Christ has won the victory over Satan! But what a strange and paradoxical victory it is. This week the catechumen to whom the mysteries are being revealed discovers that while, yes, the Lord has won the day, he has done so through the strange means of suffering, pain, and finally shameful death. The Gospel reading at first seems to be a misfire on the part of the editors who selected the readings, but on second look, it is genius.

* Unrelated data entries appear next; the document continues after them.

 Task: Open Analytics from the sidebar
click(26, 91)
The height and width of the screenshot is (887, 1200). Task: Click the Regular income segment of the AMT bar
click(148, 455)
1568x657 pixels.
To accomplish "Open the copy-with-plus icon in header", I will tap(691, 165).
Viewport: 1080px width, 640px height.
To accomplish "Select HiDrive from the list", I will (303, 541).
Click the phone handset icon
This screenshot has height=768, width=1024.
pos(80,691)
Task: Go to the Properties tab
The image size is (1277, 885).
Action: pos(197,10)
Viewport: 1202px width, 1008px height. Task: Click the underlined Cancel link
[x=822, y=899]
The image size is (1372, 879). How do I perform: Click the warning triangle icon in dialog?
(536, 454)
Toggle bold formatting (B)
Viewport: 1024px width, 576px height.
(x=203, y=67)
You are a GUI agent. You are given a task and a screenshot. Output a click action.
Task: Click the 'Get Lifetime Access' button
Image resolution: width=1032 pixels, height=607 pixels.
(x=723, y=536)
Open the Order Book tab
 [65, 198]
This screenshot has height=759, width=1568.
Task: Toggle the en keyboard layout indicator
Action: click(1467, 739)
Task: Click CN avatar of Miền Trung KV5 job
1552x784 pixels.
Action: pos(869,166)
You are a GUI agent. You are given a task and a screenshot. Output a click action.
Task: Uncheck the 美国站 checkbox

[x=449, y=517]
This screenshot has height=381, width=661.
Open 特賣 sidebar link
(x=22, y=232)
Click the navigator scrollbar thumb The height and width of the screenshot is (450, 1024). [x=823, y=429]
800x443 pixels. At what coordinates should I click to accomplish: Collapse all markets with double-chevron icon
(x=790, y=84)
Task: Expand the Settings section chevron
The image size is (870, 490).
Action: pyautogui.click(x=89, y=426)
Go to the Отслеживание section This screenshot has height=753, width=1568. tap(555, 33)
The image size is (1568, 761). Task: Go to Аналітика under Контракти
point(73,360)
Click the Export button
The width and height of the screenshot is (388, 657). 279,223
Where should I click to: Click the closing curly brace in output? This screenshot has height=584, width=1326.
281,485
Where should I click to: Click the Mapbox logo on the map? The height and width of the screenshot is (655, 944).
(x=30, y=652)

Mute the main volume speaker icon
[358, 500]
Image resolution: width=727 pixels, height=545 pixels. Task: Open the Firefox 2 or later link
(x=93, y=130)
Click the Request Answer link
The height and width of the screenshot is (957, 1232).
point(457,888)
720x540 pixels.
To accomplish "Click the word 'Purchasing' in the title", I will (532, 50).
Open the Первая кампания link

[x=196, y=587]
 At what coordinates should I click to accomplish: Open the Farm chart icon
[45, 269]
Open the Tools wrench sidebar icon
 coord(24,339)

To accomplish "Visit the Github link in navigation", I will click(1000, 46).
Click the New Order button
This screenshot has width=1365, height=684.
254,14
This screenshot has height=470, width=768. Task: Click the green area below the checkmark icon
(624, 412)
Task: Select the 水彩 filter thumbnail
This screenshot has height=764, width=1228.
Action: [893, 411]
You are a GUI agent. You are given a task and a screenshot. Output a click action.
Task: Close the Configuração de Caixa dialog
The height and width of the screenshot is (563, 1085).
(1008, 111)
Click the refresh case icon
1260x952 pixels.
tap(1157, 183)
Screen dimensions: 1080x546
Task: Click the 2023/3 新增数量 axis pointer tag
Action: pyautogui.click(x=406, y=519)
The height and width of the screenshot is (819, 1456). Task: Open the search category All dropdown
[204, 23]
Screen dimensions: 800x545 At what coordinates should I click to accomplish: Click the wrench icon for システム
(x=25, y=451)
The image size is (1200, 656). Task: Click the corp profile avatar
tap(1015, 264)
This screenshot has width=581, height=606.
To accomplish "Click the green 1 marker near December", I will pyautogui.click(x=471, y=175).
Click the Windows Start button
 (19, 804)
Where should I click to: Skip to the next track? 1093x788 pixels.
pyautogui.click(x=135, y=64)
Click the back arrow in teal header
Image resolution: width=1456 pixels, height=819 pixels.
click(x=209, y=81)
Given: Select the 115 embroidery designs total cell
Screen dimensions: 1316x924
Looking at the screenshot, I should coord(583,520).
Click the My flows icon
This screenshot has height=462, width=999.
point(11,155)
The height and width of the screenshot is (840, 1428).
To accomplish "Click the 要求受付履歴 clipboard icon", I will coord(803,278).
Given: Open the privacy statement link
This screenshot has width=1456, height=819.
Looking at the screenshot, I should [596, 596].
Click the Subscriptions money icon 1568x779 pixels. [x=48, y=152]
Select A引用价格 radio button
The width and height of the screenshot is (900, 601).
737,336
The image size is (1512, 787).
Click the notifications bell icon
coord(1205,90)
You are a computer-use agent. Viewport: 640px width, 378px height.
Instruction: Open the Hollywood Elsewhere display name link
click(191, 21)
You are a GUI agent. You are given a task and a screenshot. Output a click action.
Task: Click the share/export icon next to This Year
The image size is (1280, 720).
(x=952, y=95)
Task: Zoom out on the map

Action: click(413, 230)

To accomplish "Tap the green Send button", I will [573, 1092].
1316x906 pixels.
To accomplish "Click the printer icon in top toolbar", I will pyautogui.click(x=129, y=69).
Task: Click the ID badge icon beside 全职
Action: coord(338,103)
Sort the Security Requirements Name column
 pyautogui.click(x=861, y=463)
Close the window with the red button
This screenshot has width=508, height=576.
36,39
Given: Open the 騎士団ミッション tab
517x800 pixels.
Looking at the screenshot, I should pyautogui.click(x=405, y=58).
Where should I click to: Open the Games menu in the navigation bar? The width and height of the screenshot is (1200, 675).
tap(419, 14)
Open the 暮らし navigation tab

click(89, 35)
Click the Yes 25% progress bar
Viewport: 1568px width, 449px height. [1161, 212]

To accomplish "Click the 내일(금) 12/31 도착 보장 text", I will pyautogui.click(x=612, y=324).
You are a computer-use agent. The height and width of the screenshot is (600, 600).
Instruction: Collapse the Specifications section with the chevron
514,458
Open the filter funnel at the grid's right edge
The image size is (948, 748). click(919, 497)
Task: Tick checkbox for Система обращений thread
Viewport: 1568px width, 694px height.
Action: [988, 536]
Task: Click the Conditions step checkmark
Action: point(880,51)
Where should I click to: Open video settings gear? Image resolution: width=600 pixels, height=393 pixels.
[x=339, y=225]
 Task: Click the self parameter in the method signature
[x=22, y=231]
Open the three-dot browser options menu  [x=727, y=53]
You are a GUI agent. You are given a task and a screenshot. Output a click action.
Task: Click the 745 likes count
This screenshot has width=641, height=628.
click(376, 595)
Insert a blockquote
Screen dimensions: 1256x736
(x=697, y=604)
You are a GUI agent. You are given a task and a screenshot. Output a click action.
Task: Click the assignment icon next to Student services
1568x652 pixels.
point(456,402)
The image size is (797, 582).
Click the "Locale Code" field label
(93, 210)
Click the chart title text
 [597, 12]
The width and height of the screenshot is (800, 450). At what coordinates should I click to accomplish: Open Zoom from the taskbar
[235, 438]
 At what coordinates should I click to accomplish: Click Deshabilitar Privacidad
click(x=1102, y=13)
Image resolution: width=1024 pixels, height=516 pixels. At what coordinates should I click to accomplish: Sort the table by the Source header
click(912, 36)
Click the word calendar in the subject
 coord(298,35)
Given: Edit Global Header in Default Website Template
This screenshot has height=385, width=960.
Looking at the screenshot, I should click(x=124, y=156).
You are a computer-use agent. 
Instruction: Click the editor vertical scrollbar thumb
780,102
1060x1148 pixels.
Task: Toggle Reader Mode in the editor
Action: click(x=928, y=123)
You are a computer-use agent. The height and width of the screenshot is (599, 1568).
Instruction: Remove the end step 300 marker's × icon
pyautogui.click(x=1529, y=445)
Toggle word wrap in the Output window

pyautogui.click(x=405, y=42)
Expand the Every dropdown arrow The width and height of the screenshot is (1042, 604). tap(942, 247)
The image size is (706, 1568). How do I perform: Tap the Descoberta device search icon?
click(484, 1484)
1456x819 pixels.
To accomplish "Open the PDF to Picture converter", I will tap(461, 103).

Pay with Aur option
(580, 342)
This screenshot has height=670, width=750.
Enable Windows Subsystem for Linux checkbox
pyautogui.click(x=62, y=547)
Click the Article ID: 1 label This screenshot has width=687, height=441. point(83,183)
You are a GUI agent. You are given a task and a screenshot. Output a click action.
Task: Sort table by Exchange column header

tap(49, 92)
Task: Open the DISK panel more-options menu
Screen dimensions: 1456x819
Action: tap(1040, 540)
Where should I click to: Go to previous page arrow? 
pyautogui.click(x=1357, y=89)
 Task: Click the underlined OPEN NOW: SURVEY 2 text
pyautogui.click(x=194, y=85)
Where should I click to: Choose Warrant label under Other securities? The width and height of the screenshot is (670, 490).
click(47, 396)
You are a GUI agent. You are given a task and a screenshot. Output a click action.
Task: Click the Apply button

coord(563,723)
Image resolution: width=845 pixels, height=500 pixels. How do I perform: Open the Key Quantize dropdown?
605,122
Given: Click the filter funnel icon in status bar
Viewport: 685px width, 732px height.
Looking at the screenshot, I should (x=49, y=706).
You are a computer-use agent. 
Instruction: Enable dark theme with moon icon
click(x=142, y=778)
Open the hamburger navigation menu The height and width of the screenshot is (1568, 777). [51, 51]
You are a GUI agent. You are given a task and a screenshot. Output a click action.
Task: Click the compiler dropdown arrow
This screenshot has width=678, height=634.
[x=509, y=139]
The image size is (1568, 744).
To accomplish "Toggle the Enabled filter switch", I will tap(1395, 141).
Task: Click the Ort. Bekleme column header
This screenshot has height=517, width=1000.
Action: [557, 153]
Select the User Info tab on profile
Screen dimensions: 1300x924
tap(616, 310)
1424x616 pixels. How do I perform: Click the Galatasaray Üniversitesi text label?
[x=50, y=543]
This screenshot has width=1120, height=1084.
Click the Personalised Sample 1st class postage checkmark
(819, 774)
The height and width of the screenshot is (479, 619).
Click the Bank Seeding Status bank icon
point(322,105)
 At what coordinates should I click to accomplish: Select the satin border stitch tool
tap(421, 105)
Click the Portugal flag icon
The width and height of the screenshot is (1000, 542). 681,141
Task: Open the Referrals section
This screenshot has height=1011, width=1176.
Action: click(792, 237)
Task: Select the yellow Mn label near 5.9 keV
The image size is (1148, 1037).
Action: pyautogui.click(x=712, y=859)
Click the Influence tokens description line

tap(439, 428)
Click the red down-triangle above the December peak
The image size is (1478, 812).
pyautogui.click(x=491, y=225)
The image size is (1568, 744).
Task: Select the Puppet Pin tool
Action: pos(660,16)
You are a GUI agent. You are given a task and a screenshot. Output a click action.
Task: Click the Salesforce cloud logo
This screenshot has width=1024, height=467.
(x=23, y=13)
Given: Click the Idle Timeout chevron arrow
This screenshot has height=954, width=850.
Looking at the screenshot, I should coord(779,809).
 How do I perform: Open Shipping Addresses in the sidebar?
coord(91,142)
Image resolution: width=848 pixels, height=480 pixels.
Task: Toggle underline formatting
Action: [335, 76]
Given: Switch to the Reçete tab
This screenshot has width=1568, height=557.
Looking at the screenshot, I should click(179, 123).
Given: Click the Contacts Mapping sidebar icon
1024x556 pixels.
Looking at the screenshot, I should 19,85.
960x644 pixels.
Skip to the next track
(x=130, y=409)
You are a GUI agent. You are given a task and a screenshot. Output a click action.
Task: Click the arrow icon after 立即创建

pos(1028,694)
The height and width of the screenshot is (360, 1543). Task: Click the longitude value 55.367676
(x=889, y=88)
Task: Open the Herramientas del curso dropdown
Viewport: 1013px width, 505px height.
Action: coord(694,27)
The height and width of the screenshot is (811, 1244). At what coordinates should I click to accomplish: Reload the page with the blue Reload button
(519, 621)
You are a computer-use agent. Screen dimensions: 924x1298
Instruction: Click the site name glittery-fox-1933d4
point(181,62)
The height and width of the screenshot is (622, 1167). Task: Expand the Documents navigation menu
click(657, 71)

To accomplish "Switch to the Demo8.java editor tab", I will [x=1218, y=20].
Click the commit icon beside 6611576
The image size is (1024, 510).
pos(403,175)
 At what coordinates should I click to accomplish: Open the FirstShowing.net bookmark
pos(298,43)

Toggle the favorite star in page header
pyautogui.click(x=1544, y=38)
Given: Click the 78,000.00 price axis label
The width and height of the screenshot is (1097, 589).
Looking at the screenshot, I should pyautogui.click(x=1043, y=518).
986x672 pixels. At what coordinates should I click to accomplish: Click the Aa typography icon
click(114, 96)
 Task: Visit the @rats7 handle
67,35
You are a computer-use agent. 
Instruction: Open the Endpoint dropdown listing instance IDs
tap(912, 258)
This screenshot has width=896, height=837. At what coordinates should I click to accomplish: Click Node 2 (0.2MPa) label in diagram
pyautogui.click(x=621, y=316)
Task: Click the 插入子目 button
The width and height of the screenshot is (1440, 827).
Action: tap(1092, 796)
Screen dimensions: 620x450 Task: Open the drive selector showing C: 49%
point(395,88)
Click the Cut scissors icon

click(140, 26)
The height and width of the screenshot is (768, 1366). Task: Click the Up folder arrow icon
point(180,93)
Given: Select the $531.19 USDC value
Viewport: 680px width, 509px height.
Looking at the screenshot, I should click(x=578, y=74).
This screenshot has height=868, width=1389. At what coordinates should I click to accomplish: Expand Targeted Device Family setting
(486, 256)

Jesus grieves over Jerusalem. It has stoned the prophets and killed the one’s whom God has sent to her. But Jesus only knows the love of a parent who longs to hold a foolish child in her arms once more. I have several of those in my parish, parents whose children have made train-wrecks of their lives, ignoring all the wisdom and good advice. They would give anything to hold their child and rescue them from drugs, alcohol, or some terrible marriage which is slowly eating them away. Jesus hates what Jerusalem does, but he loves her still.
He likens himself to a hen. In a few days he will appear before Herod – that fox – who is part of the Roman and Jewish political machine that will kill him. Jesus knows this but he does not turn away. What is wrong with him? Nothing! He loves with a holy love which can only come from God because it is so strong. So he goes to Jerusalem, to preach the truth and die for it like all those who have gone before him. But this time it will be different. The master has sent his Son. They have not changed, but the one they kill will change everything.